Material provided
══════

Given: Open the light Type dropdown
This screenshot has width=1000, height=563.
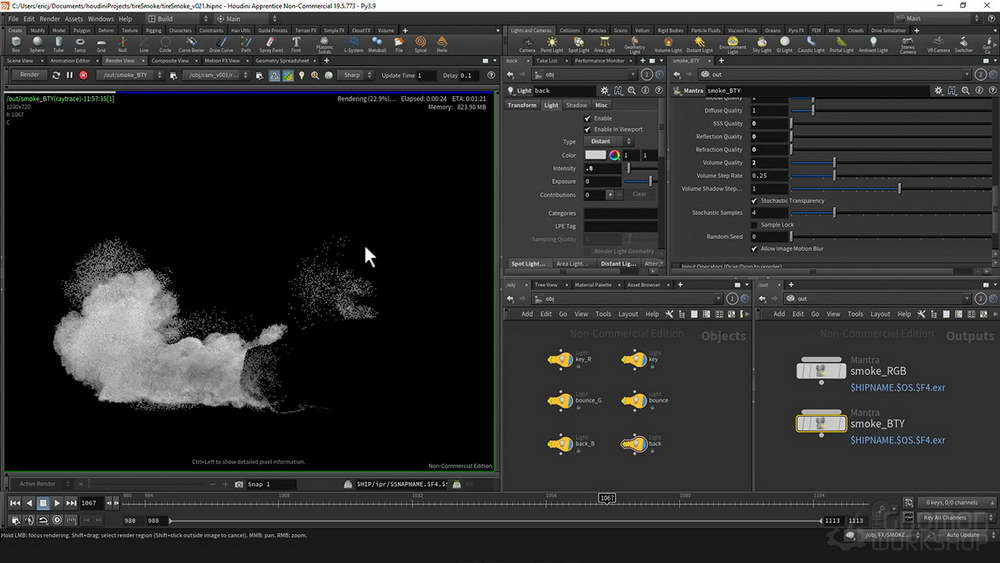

══════

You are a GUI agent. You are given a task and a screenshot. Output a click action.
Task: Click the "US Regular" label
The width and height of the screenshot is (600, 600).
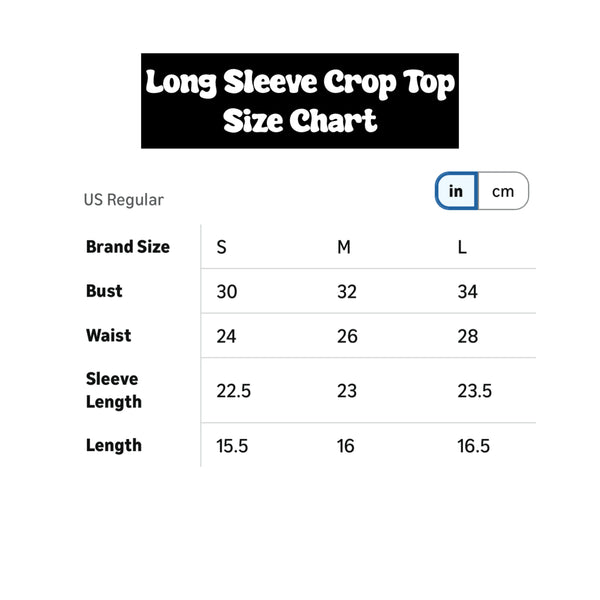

══════

Task statement
Of the entries above, transcribe exactly those lines that fall between the line containing "Given: Open the light Type dropdown" and the line containing "This screenshot has width=1000, height=563.", together with those two lines.

Result for this task
Given: Open the light Type dropdown
This screenshot has width=1000, height=563.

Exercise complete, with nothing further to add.